Accounting fraud is a type of white collar crime wherein a company falsifies information that is recorded in their company accounting books. The false information is then used for a variety of purposes resulting in profits or other financial gains for the company.
For example, a company may inflate the worth of their profits or assets when in fact they are actually experiencing financial losses. This fraudulent information is then used to attract investors who might purchase some of the company’s stocks.
Accounting fraud can cover a single isolated instance of misrepresentation, or it could involve a lengthy, complicated operation. Accounting fraud is a major problem affecting both small and large companies. Such actions are punishable under state and federal laws. Liability for accounting fraud is usually traceable to the company’s accountant, although other persons could be found guilty as well (such as a supervisor or executive).
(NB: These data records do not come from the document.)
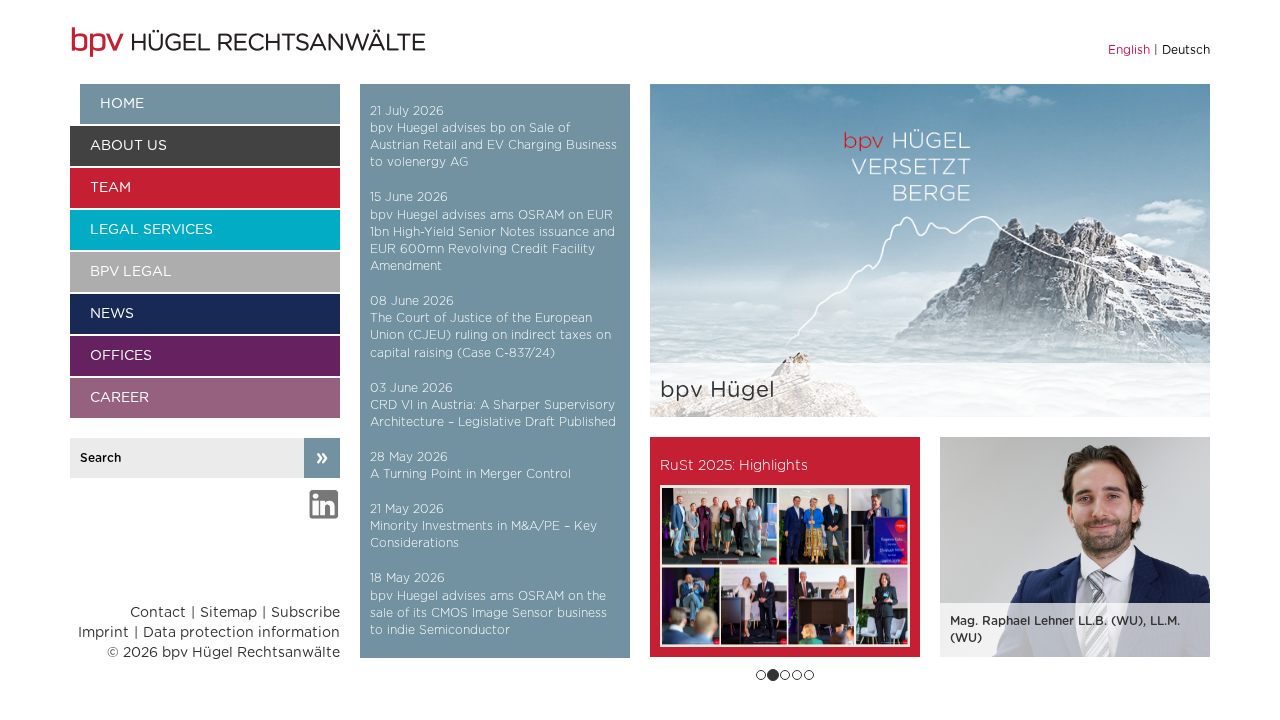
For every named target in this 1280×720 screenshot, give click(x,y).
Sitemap (228, 613)
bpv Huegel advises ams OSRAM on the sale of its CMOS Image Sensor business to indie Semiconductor (488, 613)
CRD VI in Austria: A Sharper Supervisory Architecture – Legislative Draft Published (493, 413)
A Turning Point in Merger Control (470, 474)
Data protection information (241, 633)
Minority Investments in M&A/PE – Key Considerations (483, 534)
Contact (158, 613)
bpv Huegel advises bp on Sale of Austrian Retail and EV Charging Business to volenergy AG (493, 145)
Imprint (103, 633)
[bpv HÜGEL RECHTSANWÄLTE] (251, 42)
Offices (121, 356)
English (1129, 50)
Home (122, 104)
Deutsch (1186, 50)
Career (119, 398)
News (112, 314)
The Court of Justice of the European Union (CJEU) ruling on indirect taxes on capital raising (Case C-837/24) (490, 335)
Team (110, 188)
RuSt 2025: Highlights (734, 466)
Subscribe (305, 613)
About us (128, 146)
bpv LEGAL (131, 272)
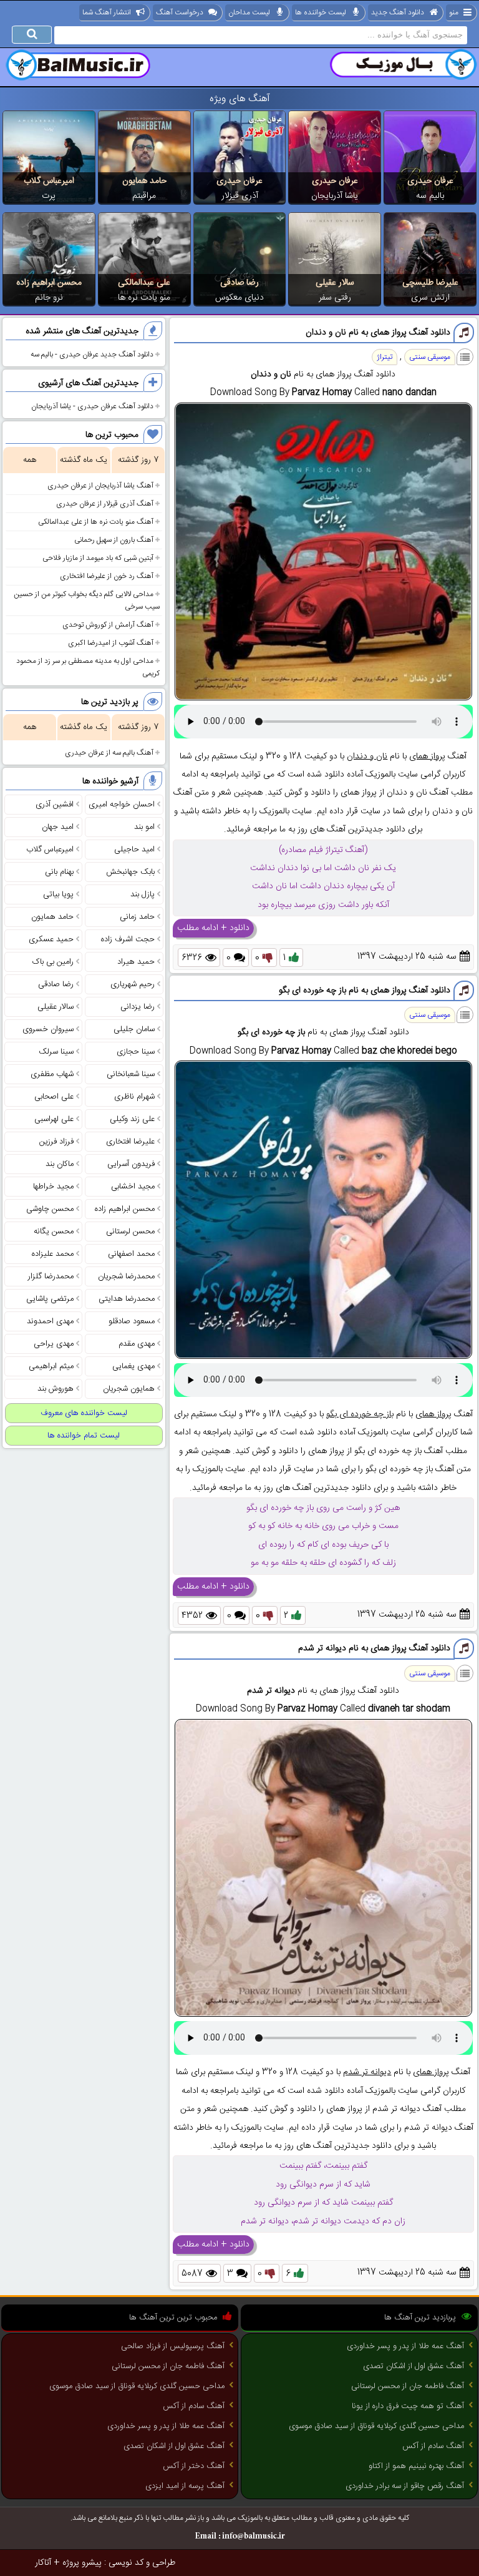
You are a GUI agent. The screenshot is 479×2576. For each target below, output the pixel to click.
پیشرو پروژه (82, 2562)
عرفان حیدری (430, 181)
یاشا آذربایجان (334, 196)
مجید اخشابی (133, 1186)
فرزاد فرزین (56, 1141)
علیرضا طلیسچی (430, 282)
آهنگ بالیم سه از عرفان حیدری (109, 753)
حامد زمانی (137, 917)
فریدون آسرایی (131, 1164)
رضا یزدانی (137, 1007)
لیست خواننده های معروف (84, 1413)
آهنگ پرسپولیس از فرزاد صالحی (173, 2346)
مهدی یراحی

What are some Examples of Accounting Fraud?
Fraudulent information can be manipulated in numerous ways within the company’s books. Accounting fraud is often called “cooking the books” or “financial reporting fraud”. Again, the main intent is to create chances for company profits. Some common examples of accounting fraud include such methods as:
·Over-inflating income and revenue figures
·Overstating the value of company assets
·Hiding or concealing assets so as not to pay taxes
·Understating expenses or losses
·Understating company liabilities
·Falsely stating information regarding business transactions
A particularly common form of accounting fraud involves sales reports. Oftentimes the crime is committed by reporting completed sales when in fact they are still in progress or the deal is not complete yet. This is done in order to boost the sales figures for a particular report, such as an annual or quarterly statement.
Other types of accounting fraud include not reporting gifts or bonuses to executives, or purposely failing to record vacation time and other benefits.
What are the Legal Consequences of Accounting Fraud?
Accountants must follow accounting rules that are stated in the Generally Accepted Accounting Principles (GAAP). Failure to operate according to GAAP may result in sanctions for the accountant as well as liability in a civil lawsuit. Usually, it must be proven that the accountant has violated GAAP standards before an accounting malpractice lawsuit can be filed.
A company accountant can also be liable if they falsify information regarding securities such as company stocks and bonds. Securities violations are usually punishable under federal laws and some of them are classified as felonies.
If the accountant or the company is found guilty of accounting fraud, penalties can include monetary fines and jail or prison time. As the seriousness of the violations increase, the fines and jail sentences will also become more severe. Repeated violations can also result in heavier consequences.
How can Accounting Fraud be prevented?
There is always going to be a risk that accounting fraud will occur. However, the chances of fraud occurring can be greatly reduced by properly supervising all stages of reporting. All transactions should be reviewed and properly documented. Accountability will increase if the documents and books are reviewed by several people rather than only one person.
Company policies should inform employees of the consequences involved in accounting fraud. The policies also need to provide mechanisms for reporting accounting fraud within the company. Any abnormalities in the records or suspicious behavior by employees may be signs that accounting fraud is happening.
Do I need a Lawyer for an Accounting Fraud claim?
If you suspect that accounting fraud is happening in your company, you have every right to report it to your supervisors and to legal authorities. You should contact a lawyer who can help you prepare a report that might be used in case a lawsuit arises. If you have experienced losses due to the fraud, you may be able to recover damages in a court of law.